Le projet de réforme du 2e pilier tel qu’il sera soumis au Parlement lors de la session de printemps revient à puiser dans le porte-monnaie des actifs et à baisser les rentes. Les syndicats s’y opposeront
«Le Parlement a fait de la réforme du 2e pilier un projet de démantèlement pur et simple.» Le constat de l’Union syndicale suisse (USS) est sans appel. Elle réagissait, le 3 février, aux résultats des travaux de la Commission de la sécurité sociale et de la santé publique du Conseil national qui venait de traiter une nouvelle fois la Réforme de la Loi sur la prévoyance vieillesse (LPP 21) et les divergences subsistant avec le Conseil des Etats, les deux Chambres ayant déjà pris position sur le fond l’année dernière. L’USS espérait un revirement et un retour au «compromis des partenaires sociaux», soutenu et présenté par le Conseil fédéral. Or, l’état de la réforme actuelle en est bien éloigné. Ce compromis visait à faire évoluer le 2e pilier vers une meilleure prise en compte des bas salaires et des temps partiels afin que les femmes ne soient plus autant discriminées au moment de la retraite. En raison de leur secteur d’activité, des arrêts professionnels pour se consacrer à la famille et des temps partiels, beaucoup de retraitées ne touchent pas de rentes du 2e pilier ou perçoivent des rentes très inférieures à celles des hommes.
«Arrogance crasse»
Le compromis prévoyait un seuil d’accès au 2e pilier abaissé ainsi qu’une diminution du taux de conversion qui devait être compensée par des suppléments de rentes pour les petits revenus, et les femmes en particulier. Ces suppléments devaient être financés par une augmentation des cotisations (appelées bonifications dans ce pilier), introduisant ainsi une part de répartition dans le système des caisses de pension basé sur la capitalisation. La Commission du Conseil national a rejeté, par deux tiers des voix contre un tiers, la proposition de retour au compromis. Elle a décidé de suivre la version du Conseil des Etats, adoptée en décembre, sur des points importants comme les mesures visant à compenser la baisse du taux de conversion. Cette dernière représente une réduction des rentes de près de 12%. Selon l’USS, avec le projet actuel, cette diminution ne sera compensée entièrement que pour moins de la moitié des femmes et pour un quart seulement de tous les assurés. Une décision «d’une arrogance crasse, souligne la faîtière dans un communiqué. Les femmes devront attendre pendant des décennies encore les améliorations promises, alors que le besoin est urgent et immédiat.»
Perte d’un mois de rente!
L’USS rappelle que les rentes du 2e pilier «sont en chute libre depuis au moins une décennie». Et de préciser qu’après les faibles taux d’intérêt et les baisses extrêmes des taux de conversion, la situation s’aggrave encore en raison de la non-compensation du renchérissement dans les caisses de pension.
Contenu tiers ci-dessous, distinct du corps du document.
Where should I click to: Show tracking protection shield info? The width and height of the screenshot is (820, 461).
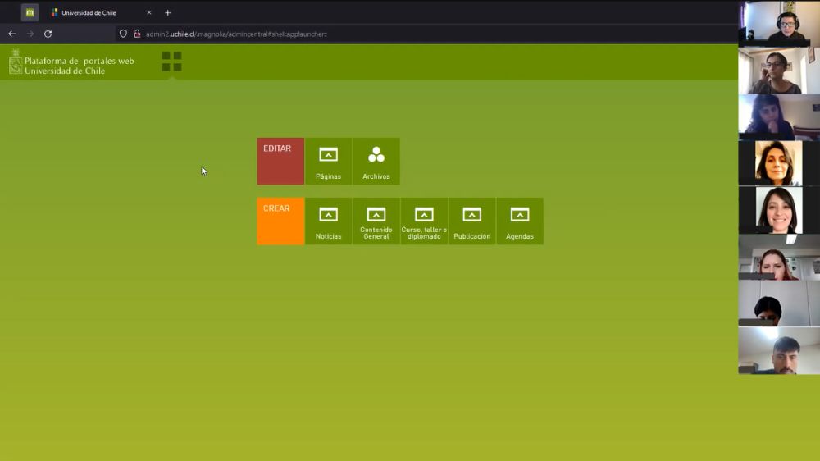pyautogui.click(x=124, y=34)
La conséquence concrète sera que les salariés partant à la retraite à la fin de 2024 perdront l’équivalent d’un mois complet de rente! Et la faîtière d’avertir: «Même une baisse du taux de conversion minimal n’est plus une option.» Pour l’USS, cette révision va «arnaquer» ceux qui travaillent alors que les prestataires, les caisses de pension et les assureurs vie en bénéficieront. Des prestataires qui aujourd’hui déjà prélèvent environ 7 milliards de francs par année pour la gestion du 2e pilier.
L’USS s’apprête à combattre «avec véhémence» un projet de démantèlement de la LPP, qui pour l’heure prévoit une hausse des cotisations de l’ordre de 3 milliards de francs pour des rentes plus basses. Elle annonce d’ores et déjà qu’un tel projet – qui revient devant les deux Chambres du Parlement lors de la session de printemps débutant le 27 février – sera contesté par référendum: «Les gens qui travaillent décideront dans les urnes s’ils veulent verser 3 milliards de francs supplémentaires dans les caisses de pension pour obtenir, au final, une rente moins élevée, ou s’ils préfèrent financer une 13e rente AVS.»